_Your objective_:
Within the entries below, please retype exactly the lines starting with the line that has "Viewport: 1117px width, 894px height." and going on through the line that has "Image resolution: width=310", but not the pictures.

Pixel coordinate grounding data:
++++++

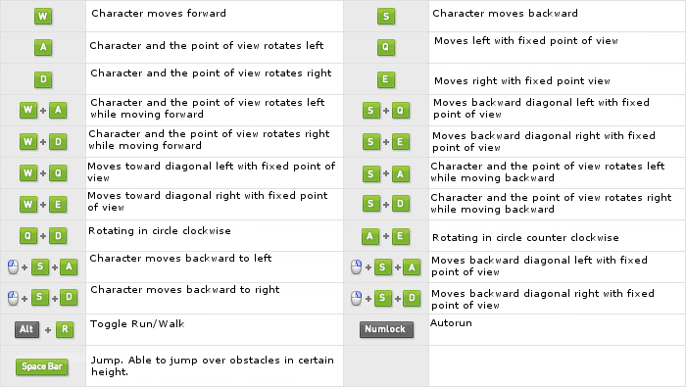686x387 pixels.
Task: Click the Alt key icon in Toggle Run/Walk row
Action: pyautogui.click(x=26, y=329)
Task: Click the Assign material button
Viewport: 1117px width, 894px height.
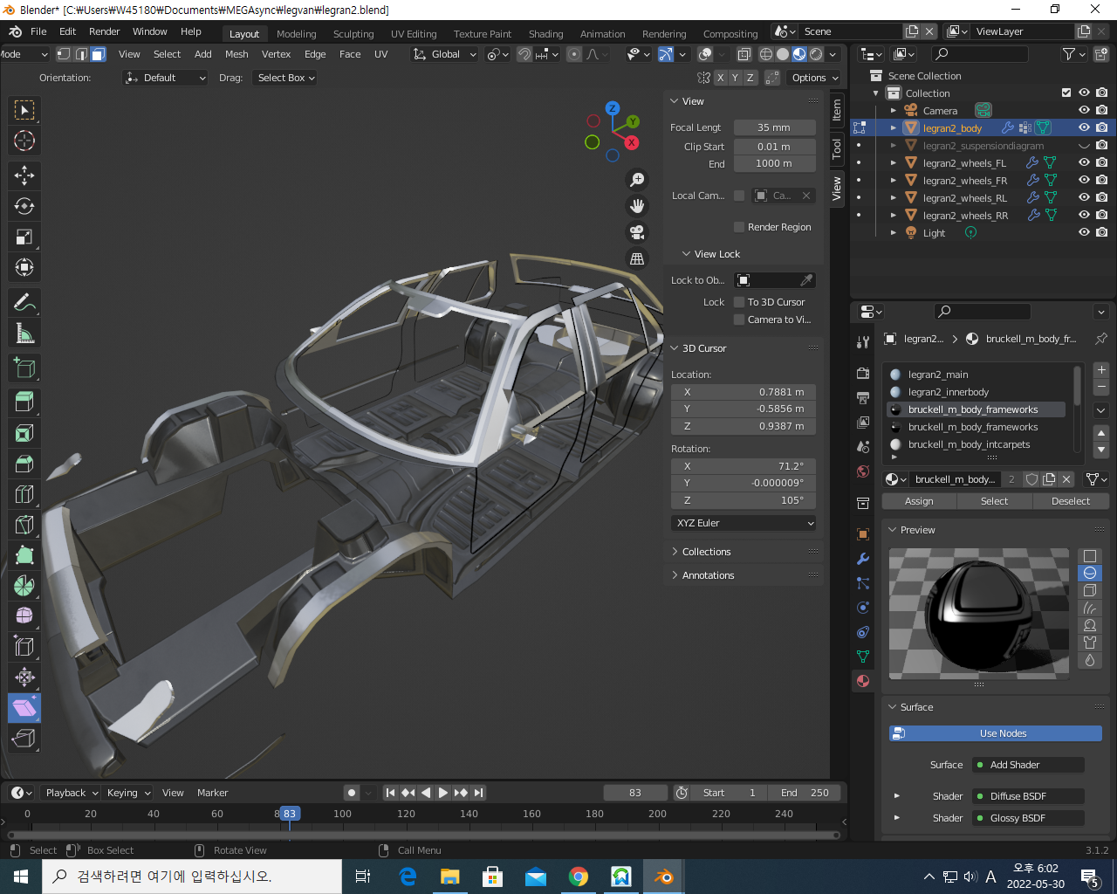Action: coord(919,501)
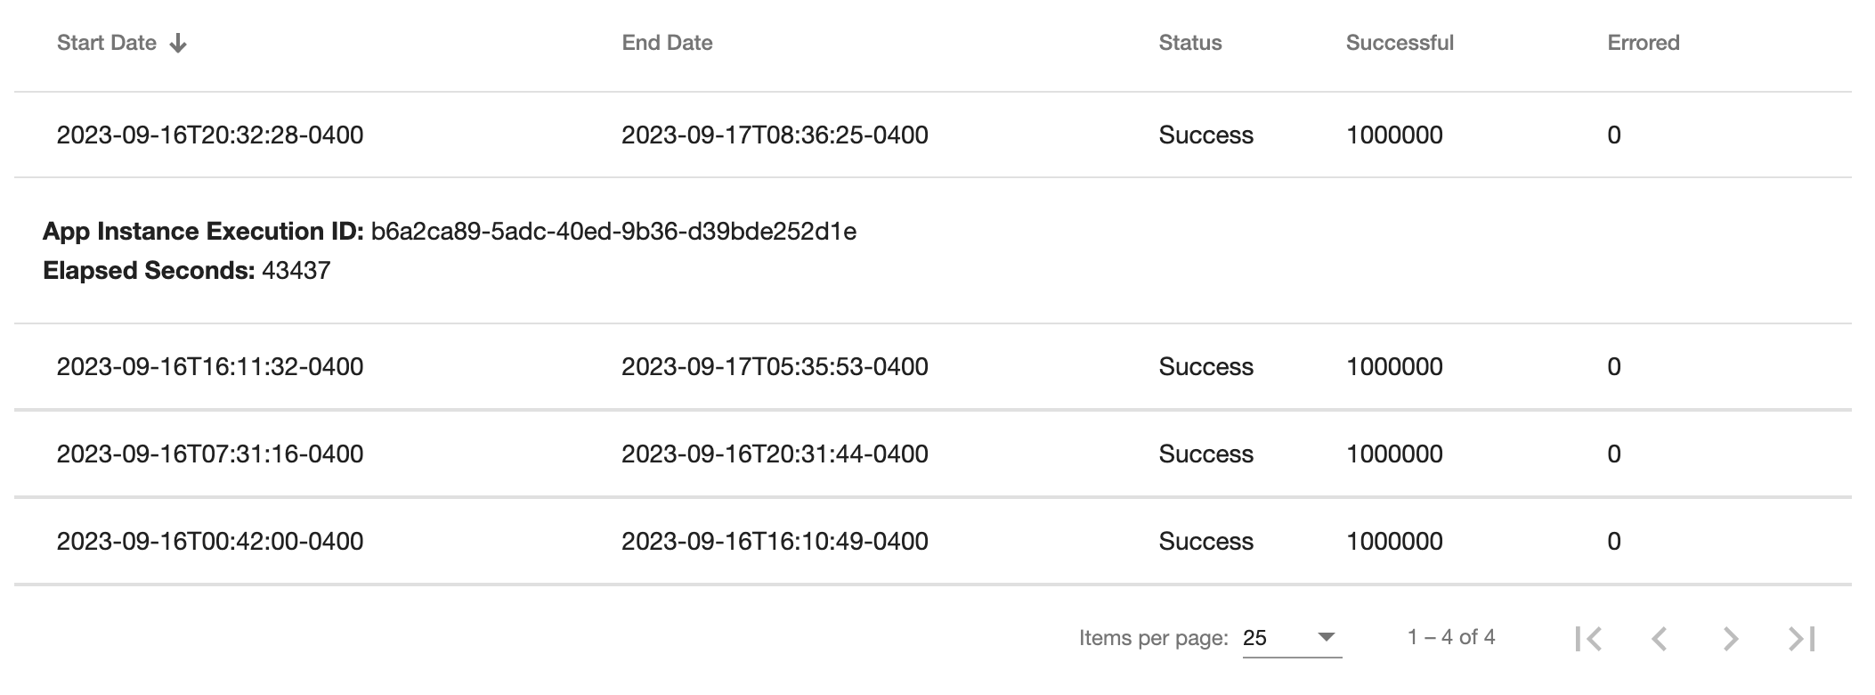Click the App Instance Execution ID value
This screenshot has width=1875, height=695.
pos(613,232)
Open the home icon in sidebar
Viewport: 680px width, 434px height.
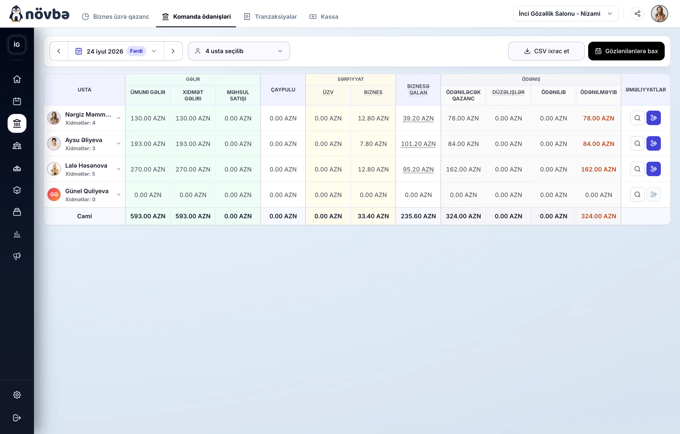17,79
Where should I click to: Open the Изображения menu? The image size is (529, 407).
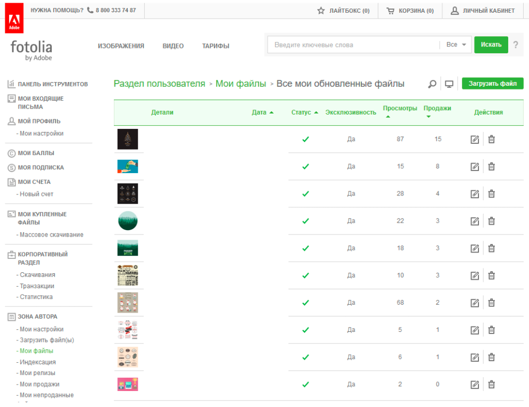[x=121, y=46]
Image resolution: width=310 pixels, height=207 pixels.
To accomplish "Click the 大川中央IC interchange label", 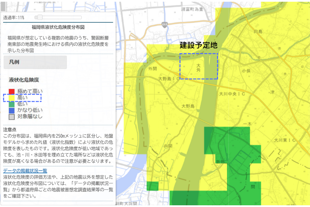I will point(232,94).
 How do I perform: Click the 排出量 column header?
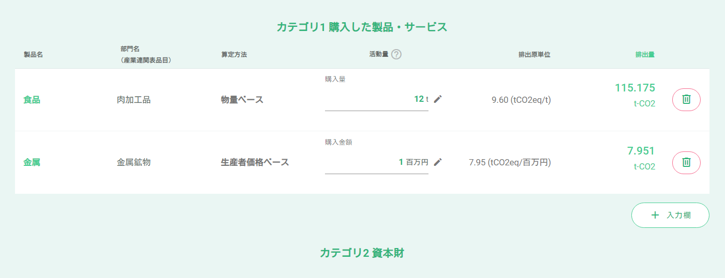tap(645, 55)
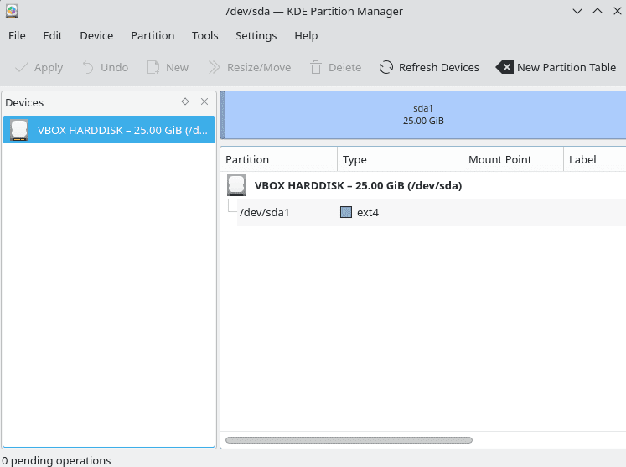The height and width of the screenshot is (467, 626).
Task: Click the ext4 color swatch
Action: [346, 212]
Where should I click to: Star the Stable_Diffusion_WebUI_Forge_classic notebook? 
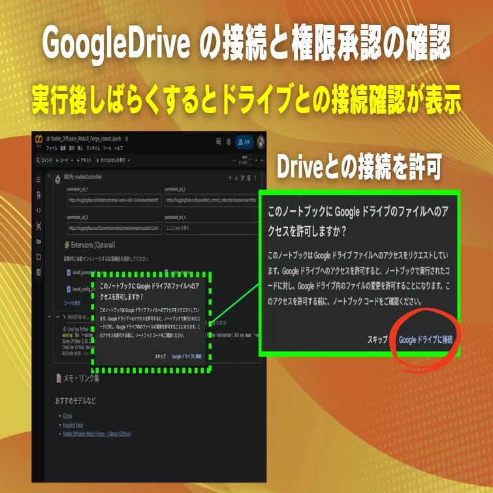click(127, 138)
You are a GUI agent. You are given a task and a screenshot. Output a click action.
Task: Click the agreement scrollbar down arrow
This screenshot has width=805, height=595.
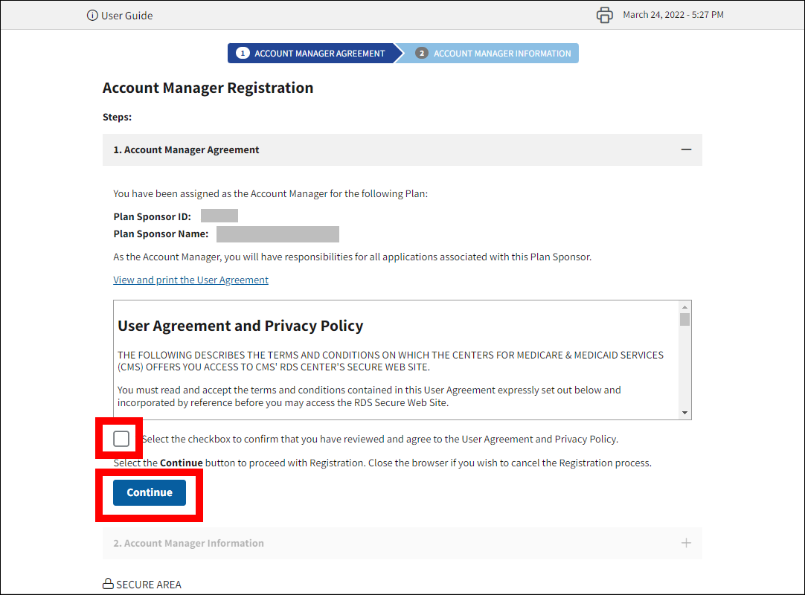(684, 413)
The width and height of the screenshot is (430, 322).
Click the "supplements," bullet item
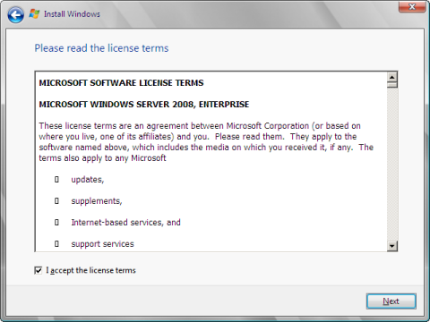click(97, 201)
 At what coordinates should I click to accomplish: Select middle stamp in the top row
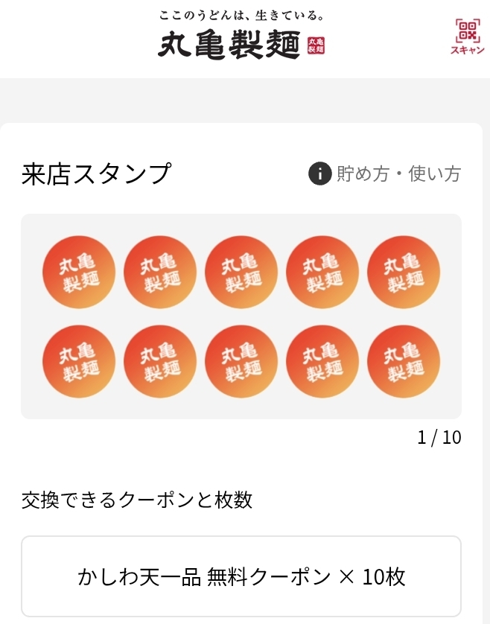point(241,273)
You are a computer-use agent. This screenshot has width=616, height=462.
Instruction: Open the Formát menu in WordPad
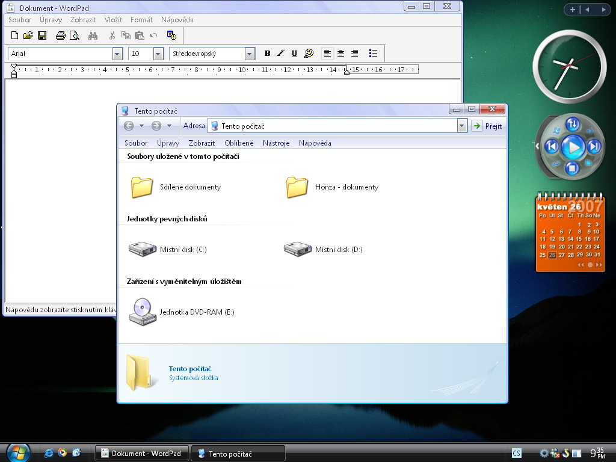click(141, 20)
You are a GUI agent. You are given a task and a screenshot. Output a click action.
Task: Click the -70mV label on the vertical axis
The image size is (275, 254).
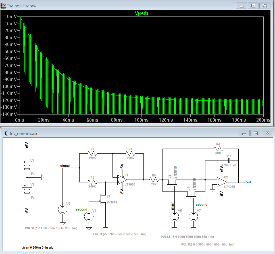click(x=10, y=65)
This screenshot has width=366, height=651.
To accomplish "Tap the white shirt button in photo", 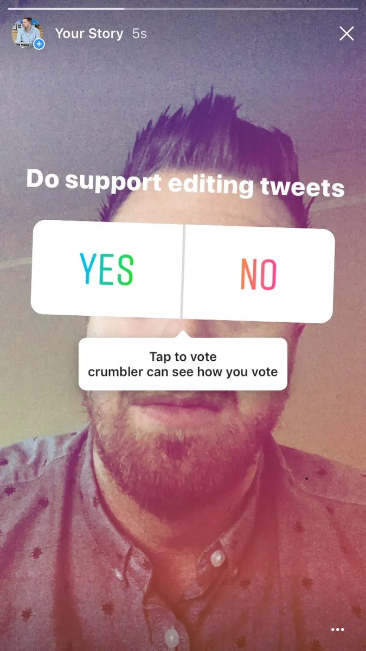I will 218,557.
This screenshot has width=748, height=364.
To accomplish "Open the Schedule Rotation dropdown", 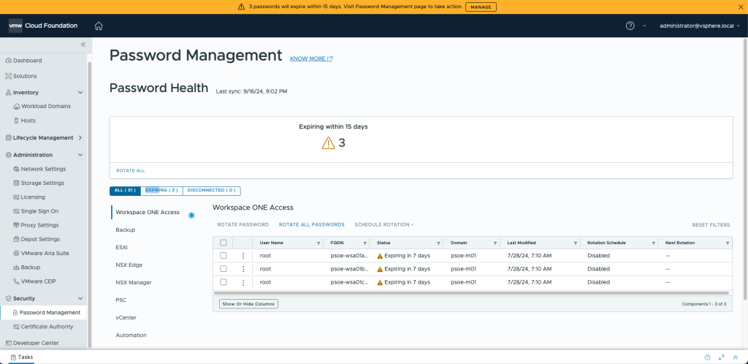I will pos(384,224).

++++++

_The answer_:
Viewport: 1117px width, 894px height.
Action: coord(919,501)
Click the App Instance Execution ID value
This screenshot has width=1875, height=695.
pos(613,232)
Open the home icon in sidebar
Viewport: 680px width, 434px height.
17,79
Where should I click to: Open the Изображения menu? The image size is (529, 407).
[x=121, y=46]
Image resolution: width=310 pixels, height=207 pixels.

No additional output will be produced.